Las imágenes de Turquía y Siria nos vuelven la mirada a la vida. Miles de personas luchan contra el reloj aun hoy para rescatar a los supervivientes del terremoto. Ver llegar lentamente tu muerte atrapado entre hormigón y hierro debe de ser una pesadilla. Y cuando recuperan de su probable tumba a un niño que comienza a sonreír y jugar con sus salvadores celebramos emocionados el valor de la vida. Lo habíamos olvidado ya días antes, al presenciar gélidos e inmunes la última matanza de Putin en Ucrania o el avance mortal de la sequía en África.
Almería sabe de terremotos. Hace meses celebró los quinientos años del que asoló nuestra ciudad y gran parte de poblaciones vecinas.
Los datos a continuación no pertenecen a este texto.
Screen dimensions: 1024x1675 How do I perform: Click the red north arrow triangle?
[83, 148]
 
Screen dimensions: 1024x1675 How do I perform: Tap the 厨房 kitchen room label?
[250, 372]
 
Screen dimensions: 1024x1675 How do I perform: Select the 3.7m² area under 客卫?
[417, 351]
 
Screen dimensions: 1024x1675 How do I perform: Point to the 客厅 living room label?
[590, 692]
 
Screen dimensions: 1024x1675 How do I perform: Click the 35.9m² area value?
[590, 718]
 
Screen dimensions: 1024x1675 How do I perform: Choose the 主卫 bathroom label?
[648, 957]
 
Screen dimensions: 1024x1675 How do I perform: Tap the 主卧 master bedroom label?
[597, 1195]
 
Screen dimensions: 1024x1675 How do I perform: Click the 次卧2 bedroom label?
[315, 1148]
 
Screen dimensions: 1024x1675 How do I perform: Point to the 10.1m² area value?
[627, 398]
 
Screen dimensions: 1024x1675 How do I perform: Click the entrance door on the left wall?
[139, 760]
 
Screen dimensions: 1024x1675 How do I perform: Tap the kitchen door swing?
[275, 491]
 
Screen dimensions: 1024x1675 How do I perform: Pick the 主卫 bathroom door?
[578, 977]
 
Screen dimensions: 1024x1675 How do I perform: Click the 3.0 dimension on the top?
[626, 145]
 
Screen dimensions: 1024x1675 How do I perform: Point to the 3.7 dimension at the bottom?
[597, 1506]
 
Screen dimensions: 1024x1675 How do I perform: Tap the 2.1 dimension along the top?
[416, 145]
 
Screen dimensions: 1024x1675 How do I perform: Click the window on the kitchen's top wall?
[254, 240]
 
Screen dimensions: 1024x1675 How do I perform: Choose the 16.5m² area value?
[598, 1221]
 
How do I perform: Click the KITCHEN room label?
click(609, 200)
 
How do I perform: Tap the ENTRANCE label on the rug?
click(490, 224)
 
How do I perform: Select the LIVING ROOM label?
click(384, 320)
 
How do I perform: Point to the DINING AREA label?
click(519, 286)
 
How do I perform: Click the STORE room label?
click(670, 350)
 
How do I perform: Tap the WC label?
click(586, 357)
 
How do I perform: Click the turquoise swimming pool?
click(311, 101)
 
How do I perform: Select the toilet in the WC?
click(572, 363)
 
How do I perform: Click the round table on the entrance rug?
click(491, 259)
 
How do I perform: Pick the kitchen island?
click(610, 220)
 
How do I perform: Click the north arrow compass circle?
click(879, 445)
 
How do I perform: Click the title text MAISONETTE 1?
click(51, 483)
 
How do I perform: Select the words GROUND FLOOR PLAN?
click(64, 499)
Sin embargo, siento que los almerienses tenemos un pacto de avestruz para no hablar ni afrontar tan siquiera la posibilidad de un seísmo destructor. No sabemos si en caso de un temblor de siete grados los edificios caerían como una fila de naipes desde Artés de Arcos a la plaza de Altamira, sepultando a miles de almeriense para siempre.
Siendo Almería una tierra de riesgo sísmico por la falla del mar de Alborán, hay una especie de espontánea ley del silencio sobre la frágil tierra indaliana muy parecida a la que durante años hizo que no se informara sobre suicidios. Doy por hecho que hay planes oficiales y que no se ocultan, pero nada de eso se conoce ni se vive entre la población. Los centros educativos repiten año tras año simulacros de incendios, que los niños se toman con jolgorio pero no ocurre igual para el caso en el que la tierra tiemble, y destruya. Aún hoy siento remordimiento porque en su día sentí que no hicimos lo suficiente por Lorca, y que nos olvidamos demasiado pronto.